(Stored items)
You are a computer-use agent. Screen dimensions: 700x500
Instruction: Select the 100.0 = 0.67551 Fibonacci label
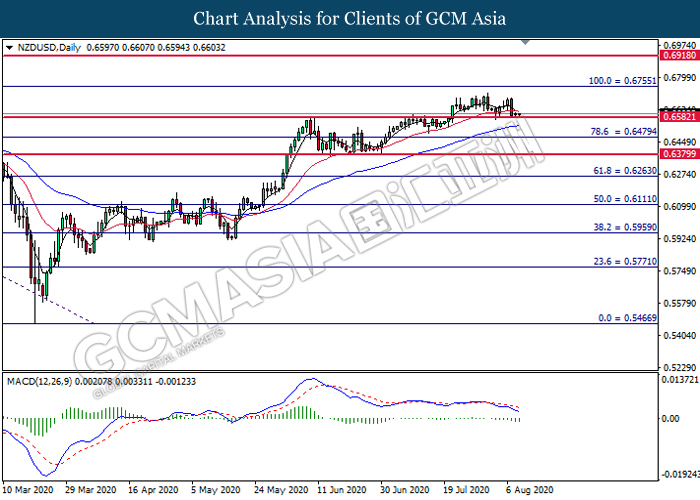[621, 79]
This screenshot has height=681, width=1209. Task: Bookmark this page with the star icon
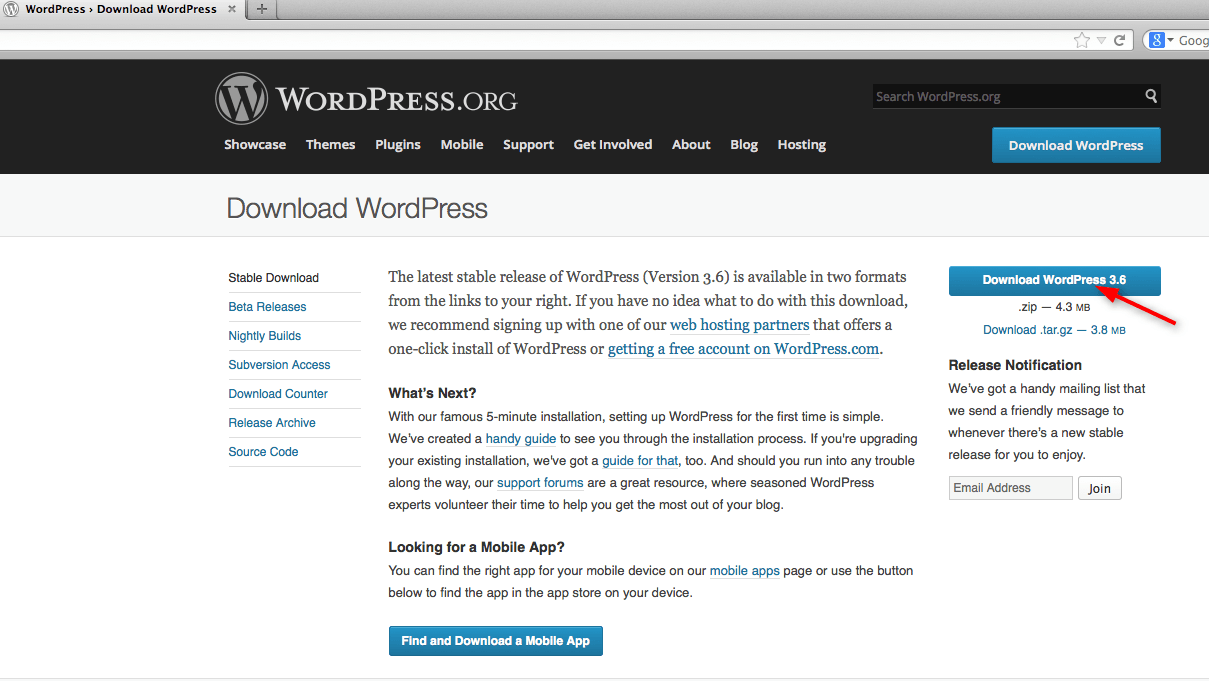(x=1081, y=41)
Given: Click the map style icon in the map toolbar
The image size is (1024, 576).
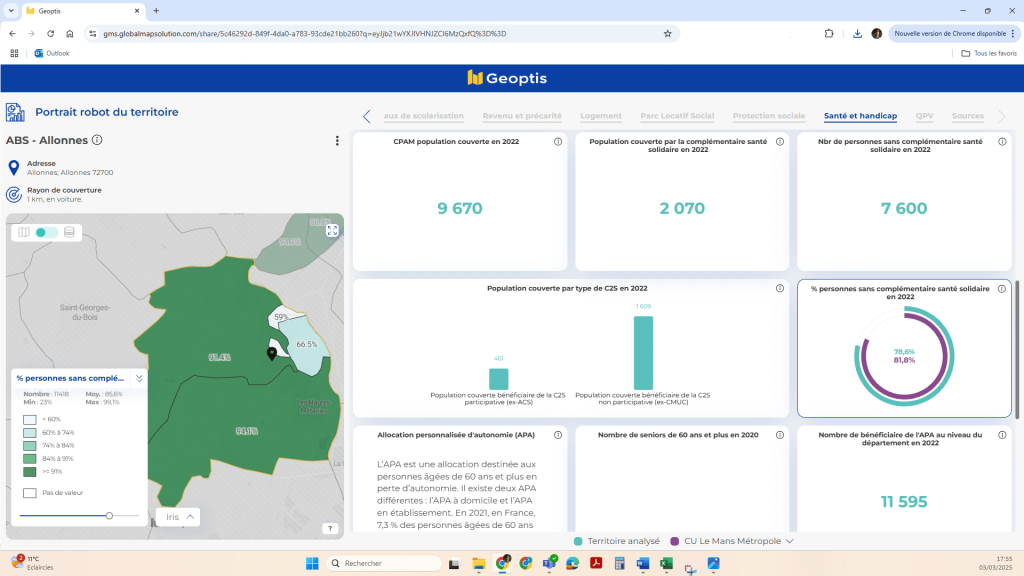Looking at the screenshot, I should coord(23,232).
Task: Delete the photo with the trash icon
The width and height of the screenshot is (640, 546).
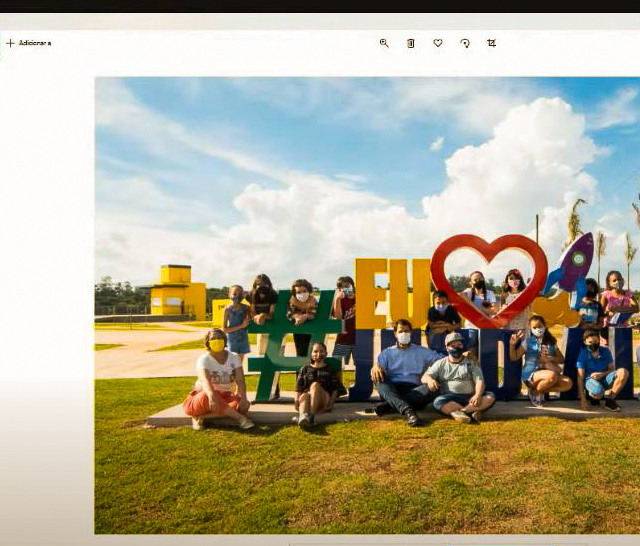Action: pos(411,43)
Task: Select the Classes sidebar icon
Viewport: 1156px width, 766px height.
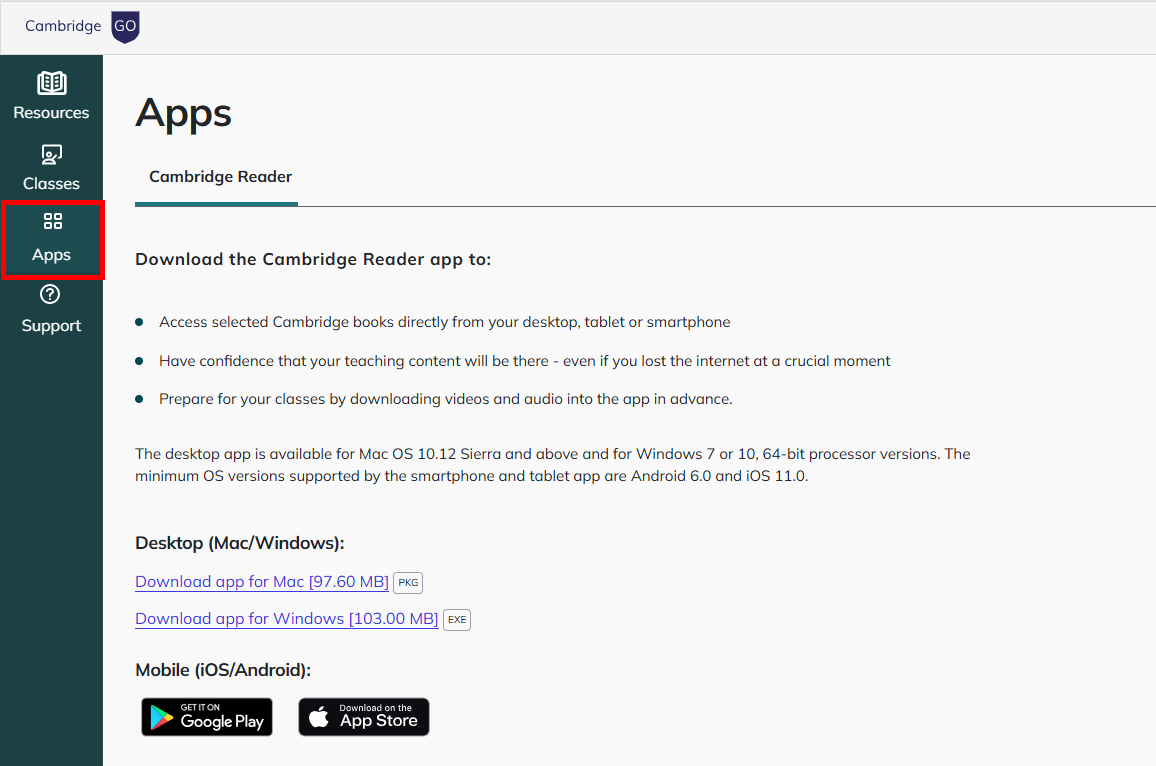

> [Task to complete]
A verbatim transcription of the records, pictures excluded, is the required output.

> [Solved problem]
You are a computer-use agent. Screen dimensions: 700x500
Instruction: Select the 100.0 = 0.67551 Fibonacci label
[621, 79]
This screenshot has height=681, width=1209. Task: Bookmark this page with the star icon
(x=1081, y=41)
Given: Click the map style icon in the map toolbar
The image size is (1024, 576).
Looking at the screenshot, I should coord(23,232).
Task: Delete the photo with the trash icon
The width and height of the screenshot is (640, 546).
Action: pos(411,43)
Task: Select the Classes sidebar icon
Viewport: 1156px width, 766px height.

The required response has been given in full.